A restoration plan for more than 200,000 acres in the southwestern Jemez Mountains will receive up to $40 million in federal funds over the next 10 years, Santa Fe National Forest officials announced this week. The Southwest Jemez Collaborative Restoration Program was among 10 projects around the country selected by Department of Agriculture Secretary Tom Vilsack under a federal grant program called the Collaborative Forest Landscape Restoration Program, created last year by legislation sponsored by Sen. Jeff Bingaman, D-N.M. U.S. Forest Service spokesman Lawrence Lujan said the selected area, which includes the Valles Caldera National Preserve, is fire-prone, and much of the money will go toward addressing that issue through thinning on 90,000 acres and prescribed burns on 76,000 acres. Bruin said she collaborated with 30 different organizations — including Santa Clara and Jemez Pueblo leaders, state and federal officials, and nongovernment environmental activist groups — to form the grant-winning pitch...more
$200 an acre to thin it or burn it...those enviros don't work cheap.
1 comment:
Sorry, but I don't think $200 per acre will even come close paying for thinning.
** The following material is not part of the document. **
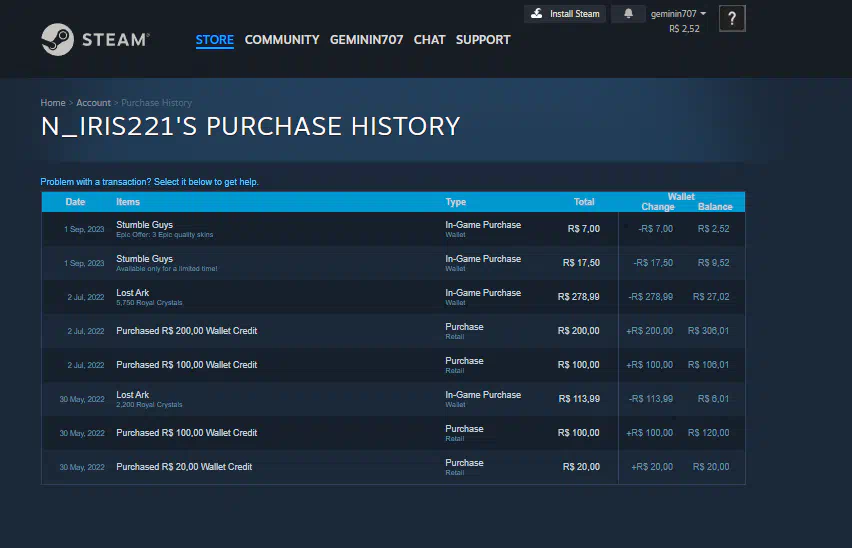Select the Stumble Guys R$ 17,50 transaction
Viewport: 852px width, 548px height.
[x=330, y=263]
It might cover the fire costs, a hit or miss application. If the greens and the Feds were smart they would use logging to open the canopy and then use the receipts and the federal grant dollars to do the thinning and burning. But heaven forbid we log anything.
Think about the slash created by 90,000 acres of thinning! One bug infestation followed by another if it is not cleaned up, to say nothing about the sacred Jemez Salamander.